Davis Guggenheim, the director of the documentary Waiting for Superman, sets out to do for the school reform debate in this country what he did for the debate over global warming in An Inconvenient Truth -- scare us.
"Among 30 developed countries, we rank 25th in math, 21st in science, and in almost every category we've fallen behind," says Guggenheim, as the film's narrator.
The threat this time is not to our planet, but to our children and our nation's future.
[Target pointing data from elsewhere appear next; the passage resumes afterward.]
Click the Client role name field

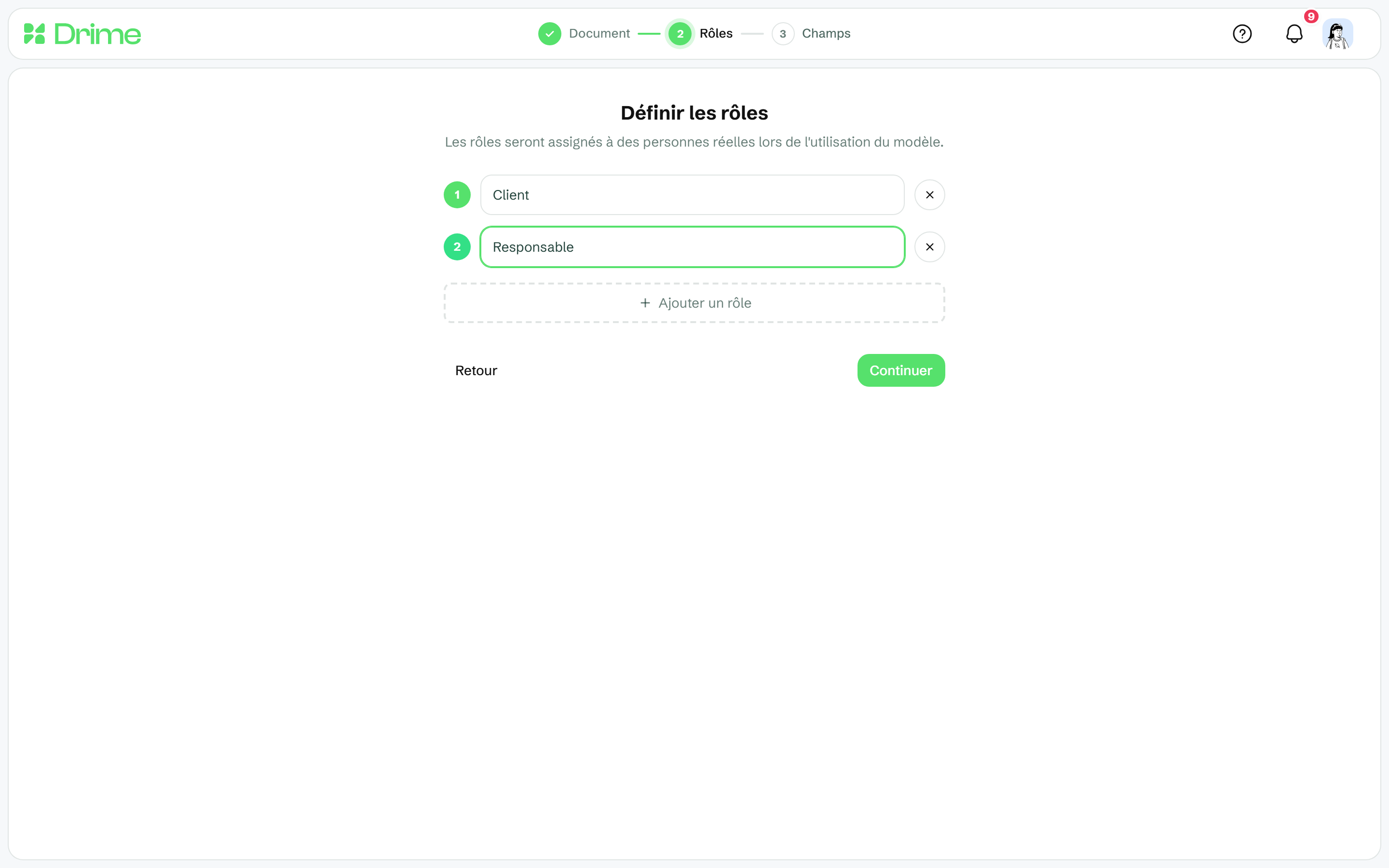click(692, 195)
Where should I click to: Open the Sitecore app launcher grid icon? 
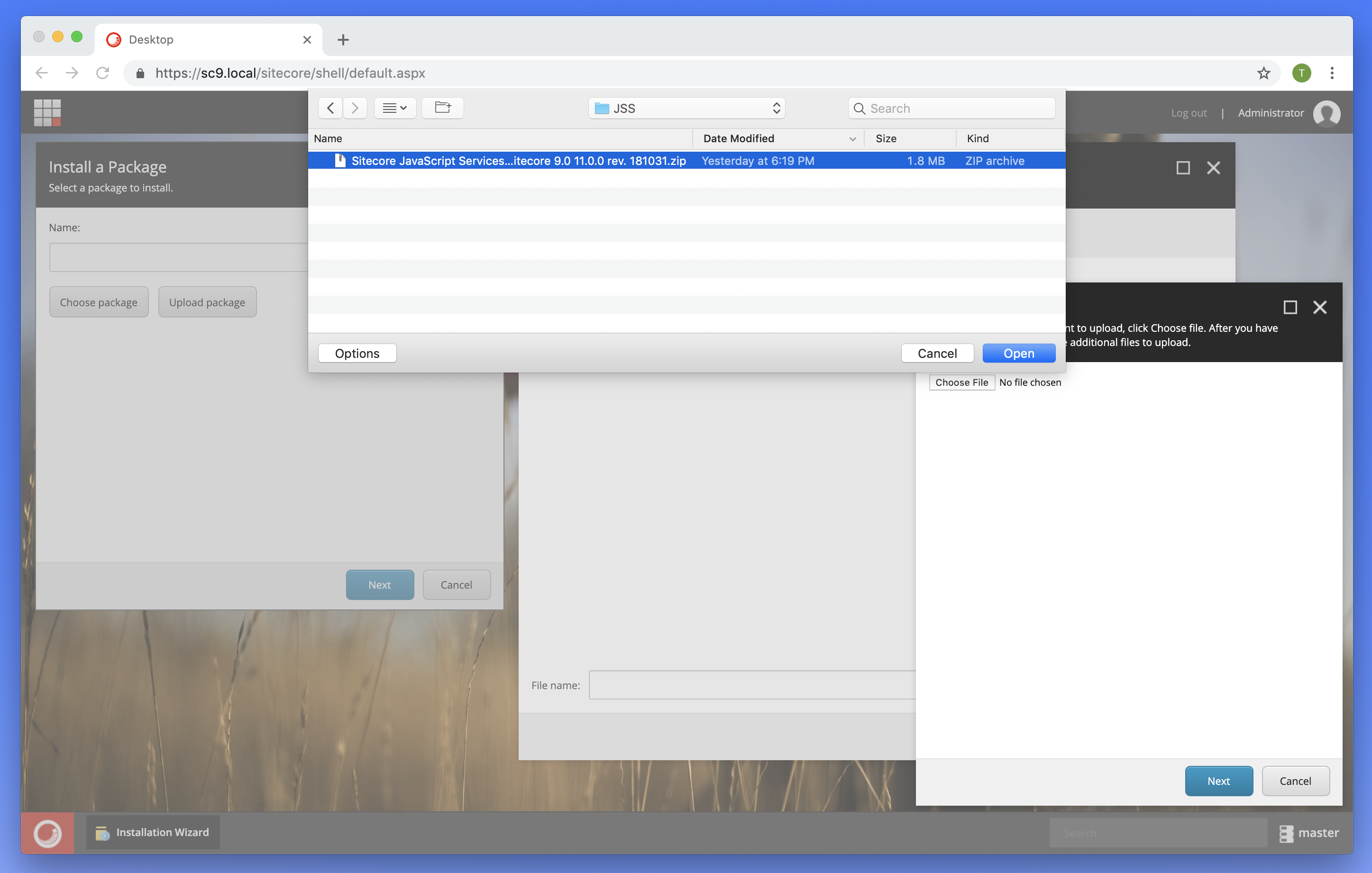(47, 112)
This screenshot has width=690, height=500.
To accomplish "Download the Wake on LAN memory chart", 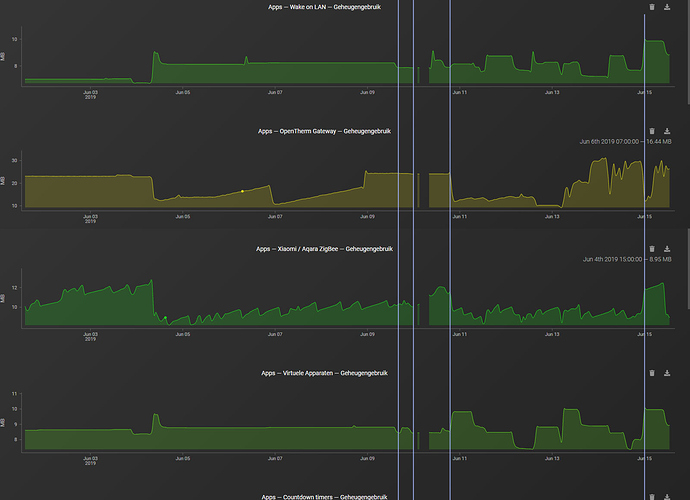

Guggenheim conveys the threat with devastating statistics and hidden cameras sneaked into what he calls "dropout factories." But the film's real power resides in the voices of five children -- Anthony, Francisco, Bianca, Daisy and Emily -- and their parents' desperate search for a good school.
These kids are trapped in mediocre, dysfunctional public schools, so they've pinned their hopes on a lottery that could get them into privately run, publicly funded charter schools -- schools that the movie presents not so much as the alternative but the antidote to what Guggenheim calls America's "failed public education system."
To change that system, Guggenheim pins his hopes on a handful of hard-charging school reformers anointed as the film's "superheroes." There's Washington, D.C.'s no-nonsense Schools Chancellor Michelle Rhee.
"You wake up every morning, and you know that kids are getting a really crappy education right now," Rhee says.
Then there's Geoffrey Canada, president and CEO of Harlem Children's Zone who, with millions of dollars in private donations, has built an extraordinary safety net for poor children who attend his charter school and doesn't understand why regular public schools can't do the same.
"Either kids are getting stupider every year or something is wrong in the education system," Canada says.
Waiting for Superman gives generous screen time to reformers and their financial backers, most notably Bill Gates. The film is effective and powerful, says Timothy Knowles, head of the Urban Education Institute at the University of Chicago.
"It's got heroes and villains, triumphs and tragedy," Knowles says. "The promise I think is that a beautifully made, emotional film will help focus the country on what it will take to create reliably excellent schools."
But there are two big problems with the film, says Knowles. He says Guggenheim "exalts" charter schools as a singular strategy for improving education, despite their mixed record. Second, he says, Guggenheim's blistering attack on teachers' unions is unfair and counterproductive. The film accuses unions of protecting incompetent teachers. The president of the American Federation of Teachers, Randi Weingarten, gets just enough screen time to explain and defend teachers' rights to due process, but in the end she's the perfect foil, Guggenheim's Lex Luthor.
Public school teachers care about kids, too, says Weingarten, but you wouldn't know it by watching this film.
"And the fact that the movie does not portray one great public school, does not portray one great public school teacher, it gives no credit to any of that and no balance to any of that," Weingarten says.
Weingarten says Guggenheim's analysis of what ails public education is simplistic, misleading and divisive.
Los Angeles Mayor Antonio Villaraigosa, who has seen the film twice, disagrees.
"I didn't see the movie as polarizing in any way," Villaraigosa says. "I've heard criticisms that it's anti-union. I think it's pro-kids. I think what this movie does is it puts a face on the personal trials and tribulations of families who are confronting the crisis in public education."
As the 1 hour, 42-minute-long film winds down, Guggenheim brings us back to the drama that's been building -- the fate of its five young protagonists. Will their lottery number come up? Will they get into a better school? We all hold our breath.
The thesis in Waiting for Superman is clear: America has left too many kids' education up to chance. And Guggenheim wants to enlist every American to help change that. The movie's website even has a sign-up sheet and donation box. You have to wonder, though, if Guggenheim has thought about what's easier -- stopping global warming or making sure every child in America attends a good school.
Waiting for Superman opens nationwide in October.